▶ The problem: Repeat the entries between the line holding "This screenshot has width=413, height=266." and the line holding "Action: [x=371, y=651]", inclusive.

▶ Dataset rows:
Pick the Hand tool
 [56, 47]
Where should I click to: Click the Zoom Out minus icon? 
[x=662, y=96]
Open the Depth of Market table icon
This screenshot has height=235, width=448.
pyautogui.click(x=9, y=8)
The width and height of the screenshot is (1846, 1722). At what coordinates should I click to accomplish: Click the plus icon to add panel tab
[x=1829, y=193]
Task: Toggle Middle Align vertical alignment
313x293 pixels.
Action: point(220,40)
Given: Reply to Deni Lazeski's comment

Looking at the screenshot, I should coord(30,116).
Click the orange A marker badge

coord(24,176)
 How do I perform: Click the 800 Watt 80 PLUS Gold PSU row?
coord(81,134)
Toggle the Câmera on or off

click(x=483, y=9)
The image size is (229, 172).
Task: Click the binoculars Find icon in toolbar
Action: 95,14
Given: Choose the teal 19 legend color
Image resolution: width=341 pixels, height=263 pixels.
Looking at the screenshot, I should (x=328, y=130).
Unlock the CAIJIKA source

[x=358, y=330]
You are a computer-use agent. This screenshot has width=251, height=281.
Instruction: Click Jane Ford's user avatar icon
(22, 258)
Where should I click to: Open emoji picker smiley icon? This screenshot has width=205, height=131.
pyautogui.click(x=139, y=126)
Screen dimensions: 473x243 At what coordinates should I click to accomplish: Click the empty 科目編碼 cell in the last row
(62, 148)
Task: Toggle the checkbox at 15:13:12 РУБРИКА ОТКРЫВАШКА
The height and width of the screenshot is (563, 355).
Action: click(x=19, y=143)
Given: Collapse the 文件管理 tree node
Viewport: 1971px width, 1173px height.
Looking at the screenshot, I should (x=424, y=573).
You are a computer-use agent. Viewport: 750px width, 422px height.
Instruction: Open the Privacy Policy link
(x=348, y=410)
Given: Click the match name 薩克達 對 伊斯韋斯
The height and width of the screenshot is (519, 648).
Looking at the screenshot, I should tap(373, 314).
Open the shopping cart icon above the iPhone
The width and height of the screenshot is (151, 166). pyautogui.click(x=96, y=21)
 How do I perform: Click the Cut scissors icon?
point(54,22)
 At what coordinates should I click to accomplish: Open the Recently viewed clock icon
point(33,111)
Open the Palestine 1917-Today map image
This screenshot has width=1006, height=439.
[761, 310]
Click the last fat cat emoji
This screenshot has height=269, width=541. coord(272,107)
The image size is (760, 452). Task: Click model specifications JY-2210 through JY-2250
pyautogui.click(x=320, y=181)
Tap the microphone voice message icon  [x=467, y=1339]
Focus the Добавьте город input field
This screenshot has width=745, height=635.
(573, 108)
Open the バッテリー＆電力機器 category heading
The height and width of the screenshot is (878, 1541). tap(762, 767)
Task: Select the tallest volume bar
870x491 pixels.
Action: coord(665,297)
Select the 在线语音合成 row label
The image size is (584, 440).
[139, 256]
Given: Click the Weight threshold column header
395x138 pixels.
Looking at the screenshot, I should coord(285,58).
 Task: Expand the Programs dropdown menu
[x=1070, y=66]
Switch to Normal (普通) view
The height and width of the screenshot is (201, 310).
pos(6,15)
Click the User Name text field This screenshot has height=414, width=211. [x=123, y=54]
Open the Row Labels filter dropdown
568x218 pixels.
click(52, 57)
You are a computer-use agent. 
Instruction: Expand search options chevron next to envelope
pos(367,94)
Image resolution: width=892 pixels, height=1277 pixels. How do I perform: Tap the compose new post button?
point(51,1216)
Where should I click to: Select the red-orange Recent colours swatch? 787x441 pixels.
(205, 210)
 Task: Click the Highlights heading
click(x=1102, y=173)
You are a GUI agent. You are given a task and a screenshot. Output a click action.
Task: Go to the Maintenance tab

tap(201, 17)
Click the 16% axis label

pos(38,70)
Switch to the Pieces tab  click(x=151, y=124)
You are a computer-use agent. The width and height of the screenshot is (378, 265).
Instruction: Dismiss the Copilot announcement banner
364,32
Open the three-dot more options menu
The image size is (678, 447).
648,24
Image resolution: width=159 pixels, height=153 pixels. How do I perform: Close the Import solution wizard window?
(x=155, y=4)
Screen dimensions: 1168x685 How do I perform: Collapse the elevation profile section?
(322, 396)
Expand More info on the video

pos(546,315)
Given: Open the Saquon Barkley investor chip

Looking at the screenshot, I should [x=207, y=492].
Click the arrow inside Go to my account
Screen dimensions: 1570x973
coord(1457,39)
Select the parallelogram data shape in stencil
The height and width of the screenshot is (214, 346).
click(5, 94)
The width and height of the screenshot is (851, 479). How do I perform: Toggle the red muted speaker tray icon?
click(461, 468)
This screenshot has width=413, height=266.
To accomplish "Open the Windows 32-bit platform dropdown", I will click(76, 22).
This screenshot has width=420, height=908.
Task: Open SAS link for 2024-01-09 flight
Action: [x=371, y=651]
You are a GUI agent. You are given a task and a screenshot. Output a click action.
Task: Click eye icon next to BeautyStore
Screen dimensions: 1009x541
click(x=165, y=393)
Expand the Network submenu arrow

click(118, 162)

▶ Response to this exercise:
This screenshot has width=413, height=266.
To accomplish "Open the Windows 32-bit platform dropdown", I will click(76, 22).
This screenshot has width=420, height=908.
Task: Open SAS link for 2024-01-09 flight
Action: [x=371, y=651]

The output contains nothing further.